Unfortunately, gum disease is common. According to recent findings from the Centers for Disease Control and Prevention (CDC), one out of every two American adults aged 30 years or older has periodontal disease. About 47 percent of adults have mild, moderate, or severe periodontitis, the more advanced form of periodontal disease. The diagnosis of gum disease should not be taken lightly, as it may lead to other chronic inflammatory diseases, such as diabetes and cardiovascular disease, and it may even cause tooth loss. This study also showed that the incidence of gum disease was more prevalent in men and Mexican Americans. Although gum disease is a serious condition, sufferers should know that their dentist can easily treat it.
Non-Surgical Treatment for Gum Disease
If you are genetically predisposed to gum disease, you will need to take more focused care of your oral health. Daily oral hygiene is imperative, along with routine visits to your dentist. Your dentist may recommend quarterly visits to help monitor your oral health and increase prevention with extra cleanings. Your dentist might also recommend extra-strength mouthwash or special toothpaste to help combat bacteria and prevent plaque build-up.
Gum disease is usually treated non-surgically unless it is extreme. Scaling, root planing, and antibiotics are some of the main periodontal procedures and the beginning steps to restoring oral health.

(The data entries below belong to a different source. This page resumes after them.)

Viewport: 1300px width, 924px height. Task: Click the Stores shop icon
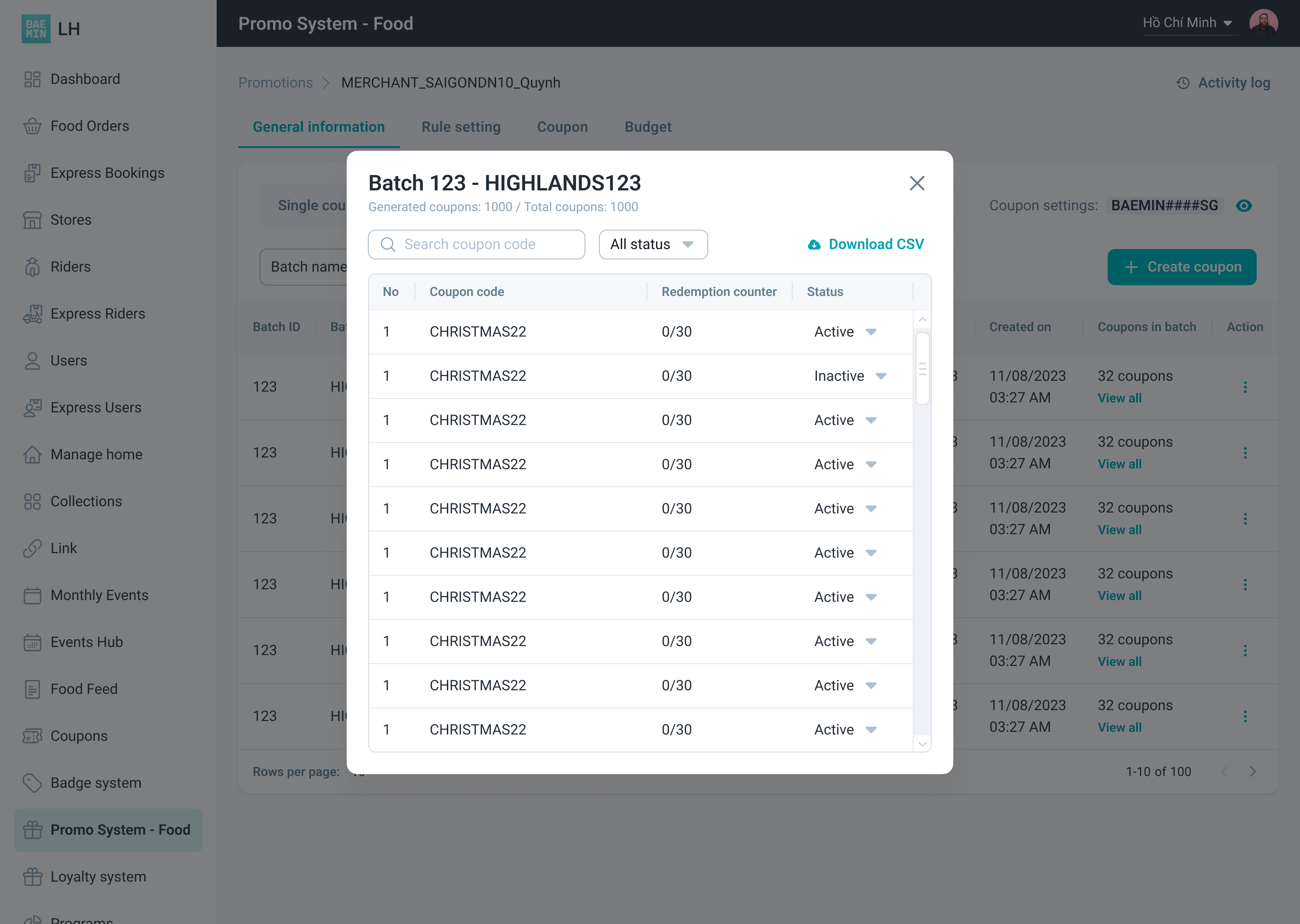32,220
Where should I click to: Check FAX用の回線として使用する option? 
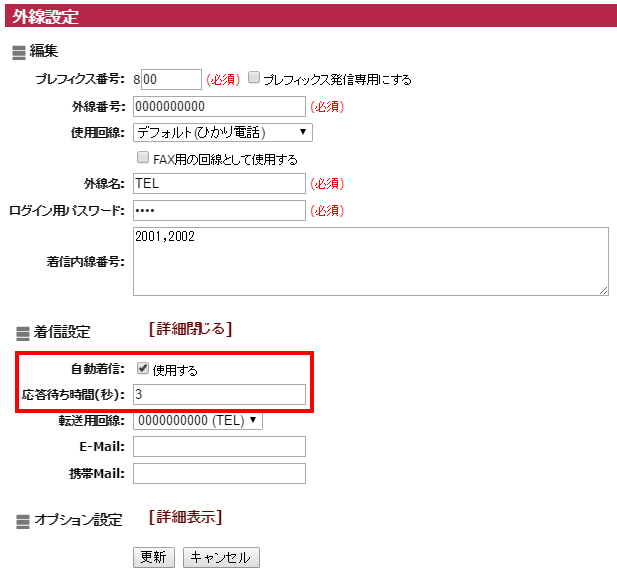pos(143,158)
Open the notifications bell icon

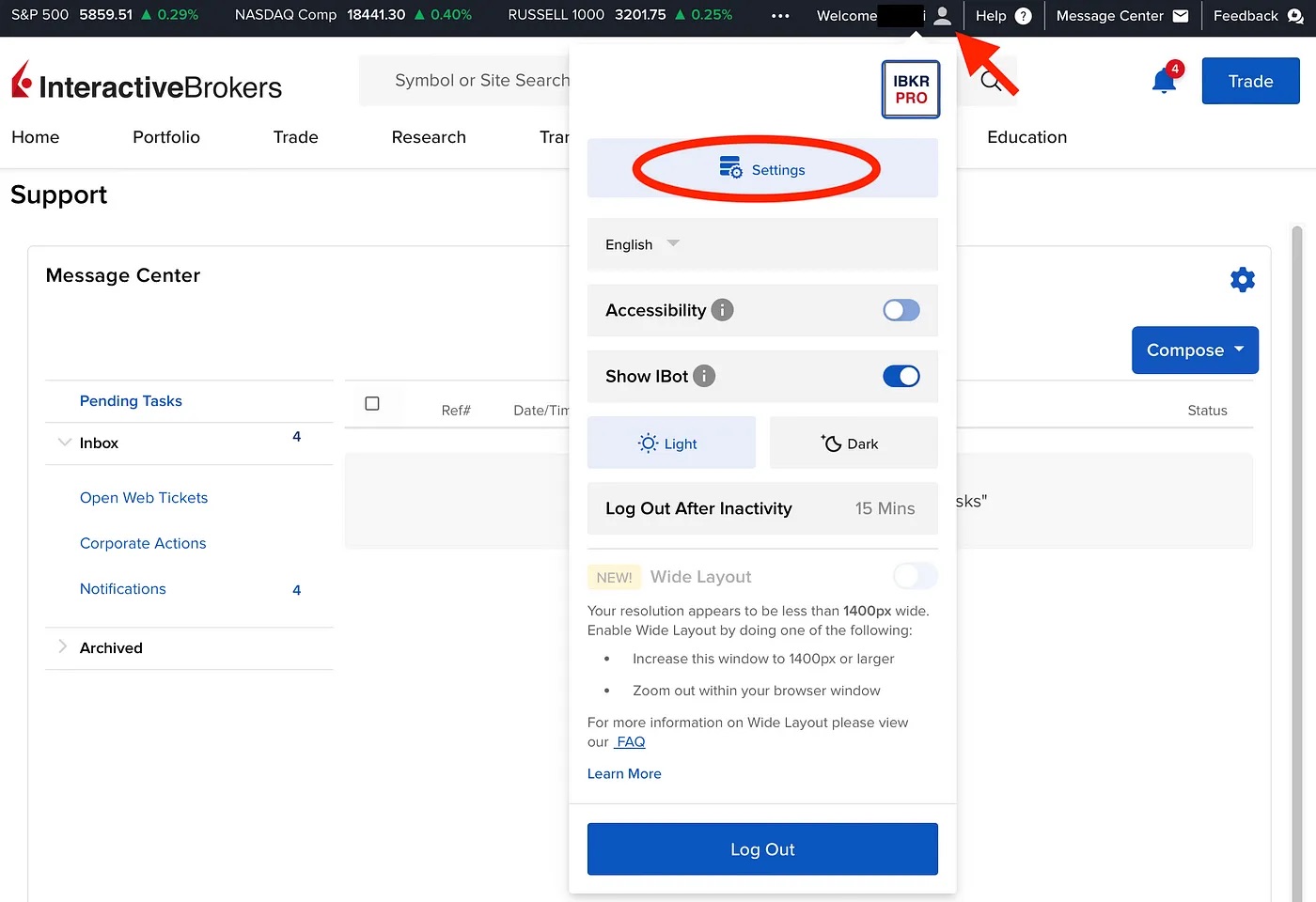point(1164,82)
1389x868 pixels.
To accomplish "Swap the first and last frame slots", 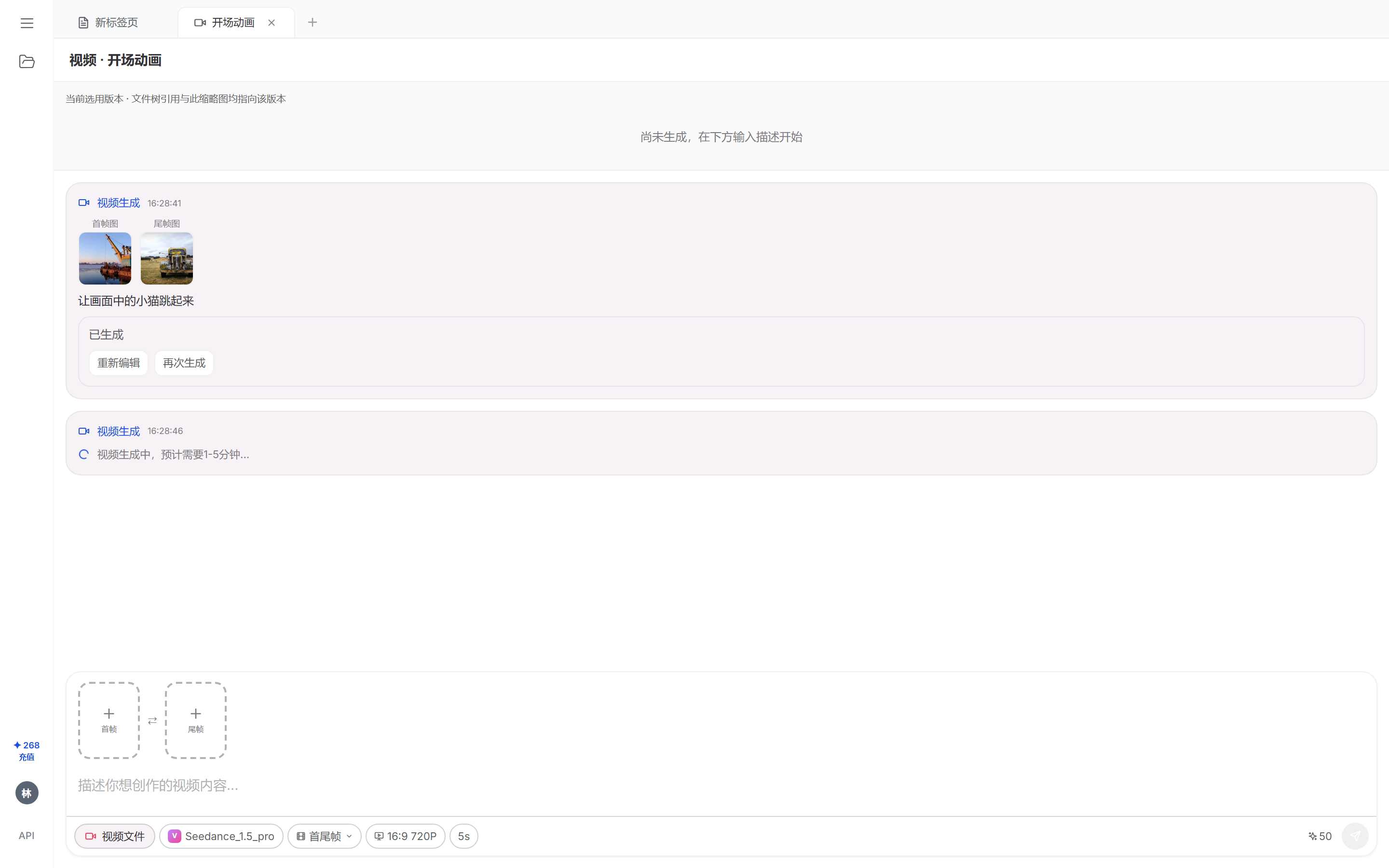I will pyautogui.click(x=152, y=720).
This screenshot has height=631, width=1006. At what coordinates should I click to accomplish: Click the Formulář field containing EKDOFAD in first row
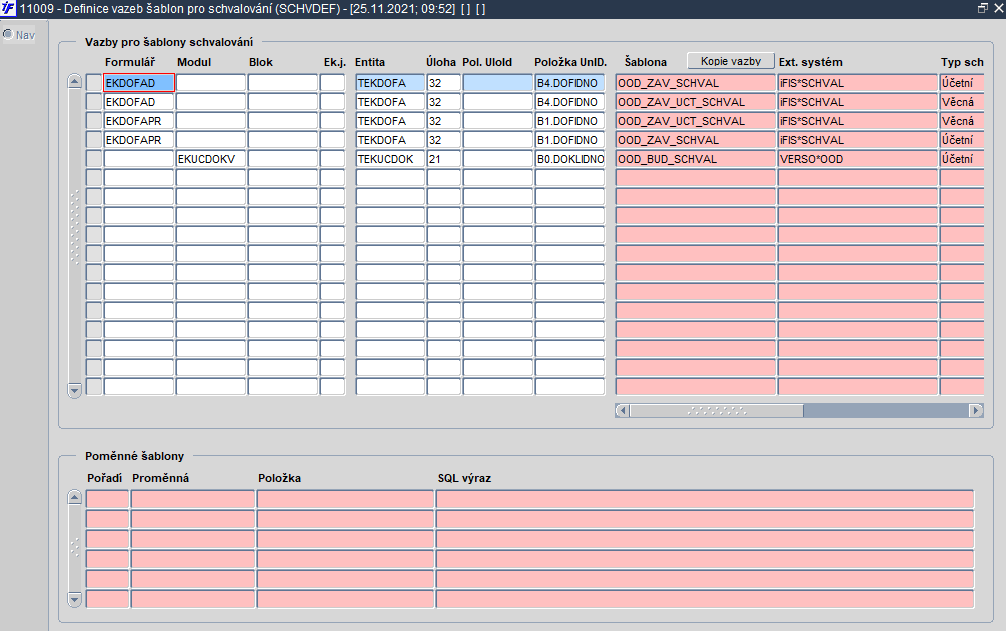139,83
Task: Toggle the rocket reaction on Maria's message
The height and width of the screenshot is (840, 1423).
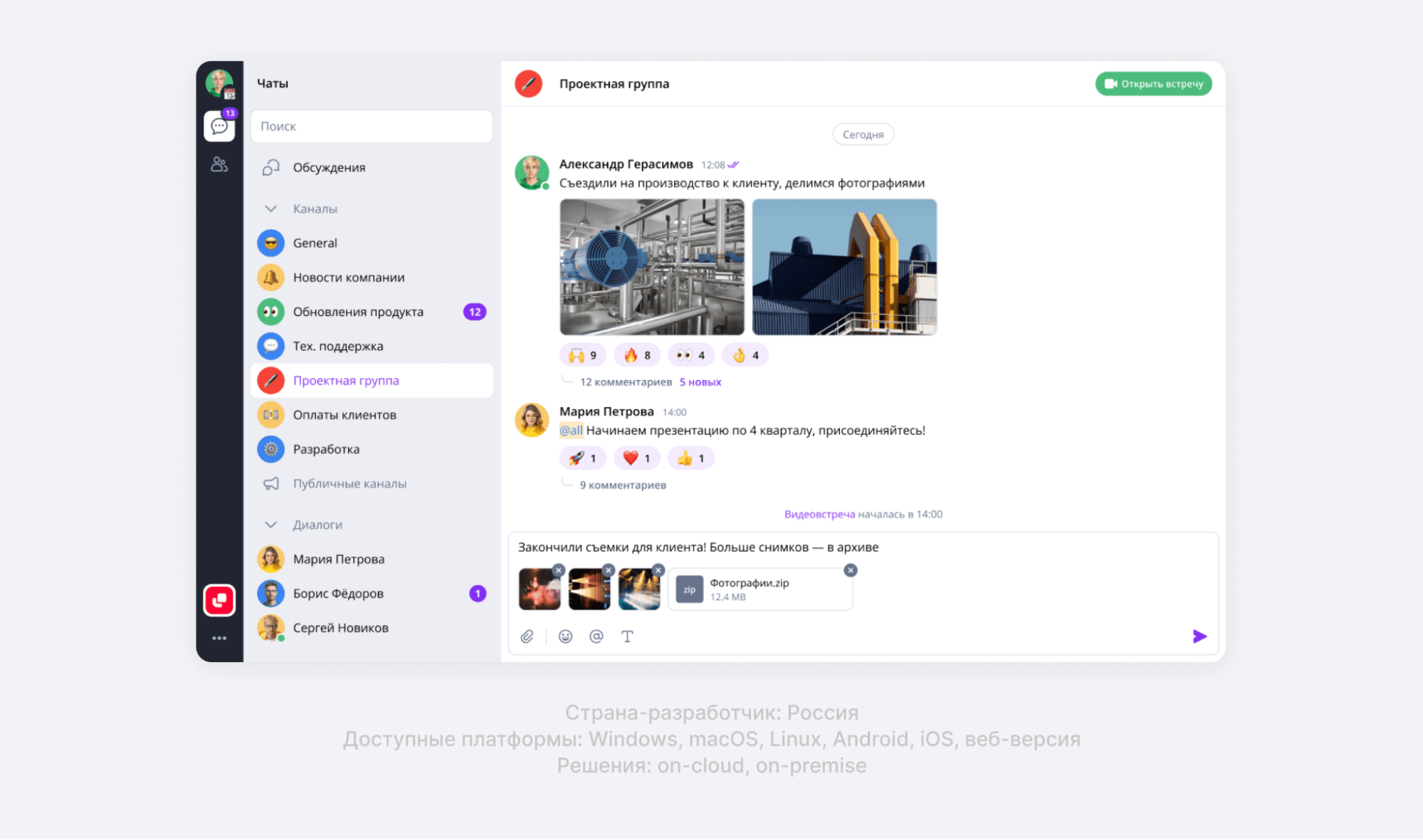Action: (582, 458)
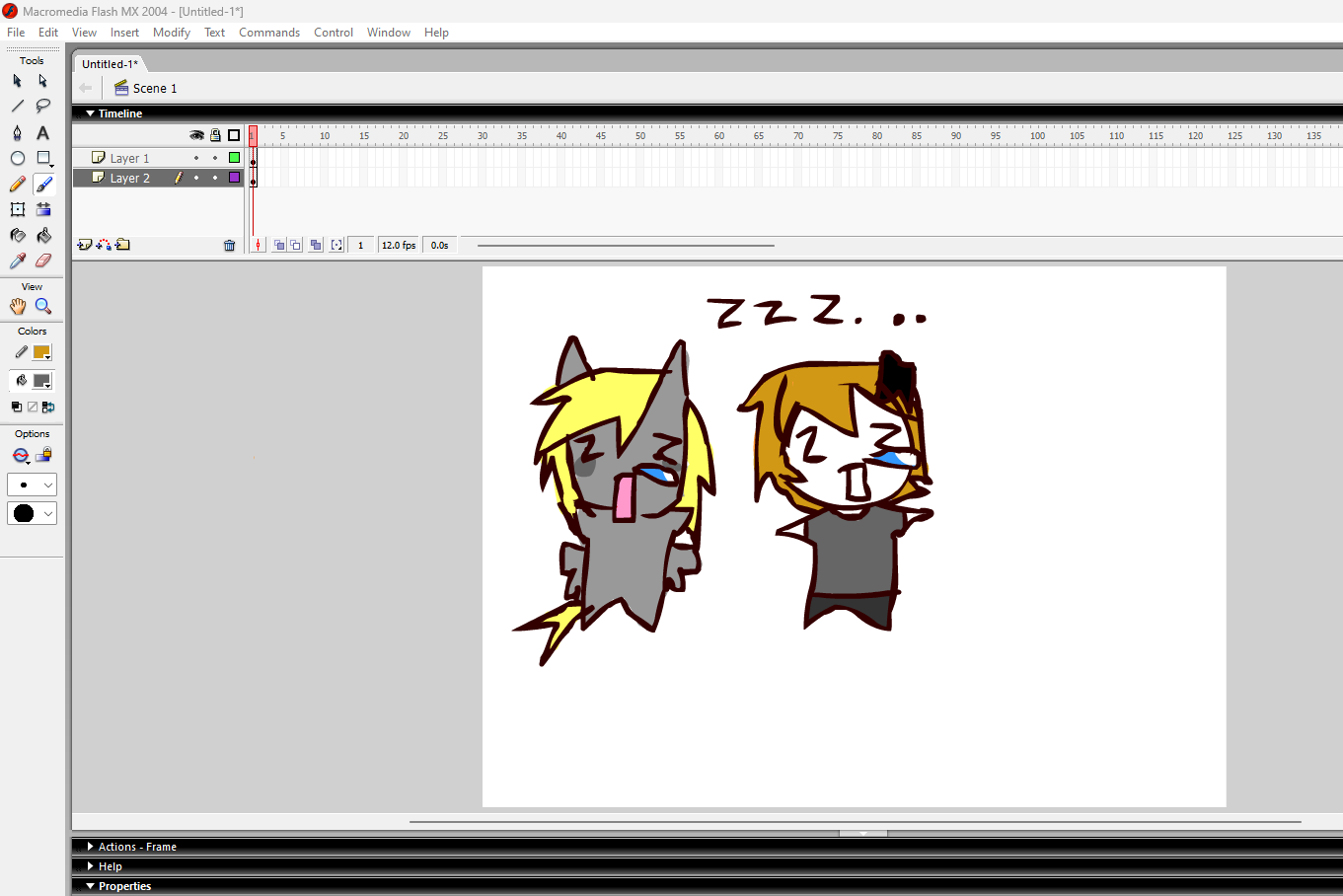
Task: Toggle visibility dot for Layer 1
Action: [196, 158]
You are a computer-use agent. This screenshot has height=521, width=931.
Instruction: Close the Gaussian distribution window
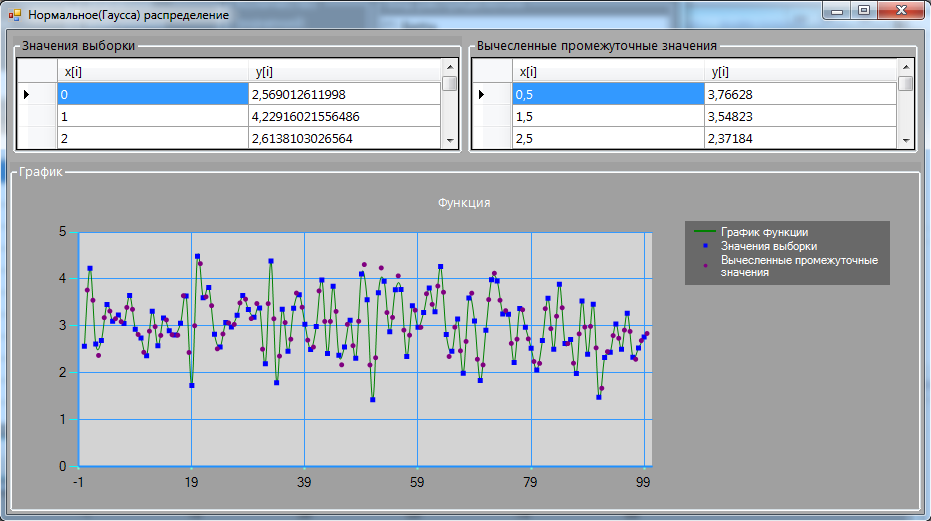tap(901, 10)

Scaling will remove harmful tartar and bacteria that builds up on the tooth surface and beneath the gums. Your dentist can perform this procedure using dental instruments or lasers. Patients with sensitive gums may expect some bleeding following the procedure, but they will become tighter and healthier as you continue your oral hygiene regimen at home.
Root planing discourages further tartar and plaque buildup as it smoothes the root surfaces and removes bacterial byproducts that contribute to the inflammation. The result is healing that spurs the reattachment of the gum to the tooth surfaces.
Your dentist may apply an antibiotic such as ARESTIN® to the treated areas of the teeth and gums to help treat any infection in those areas. Your dentist may also prescribe a topical or oral antibiotic to help control infection.
When Gum Disease Has Caused Damage
Gum disease can lead to loose teeth and tooth loss. If the damage has gone too far, the affected teeth may need to be replaced. Dentures or dental implants are the main options to restore your smile. The team at Gentle Care Dentistry will do everything possible to prevent tooth loss and the need to correct any loose or missing teeth.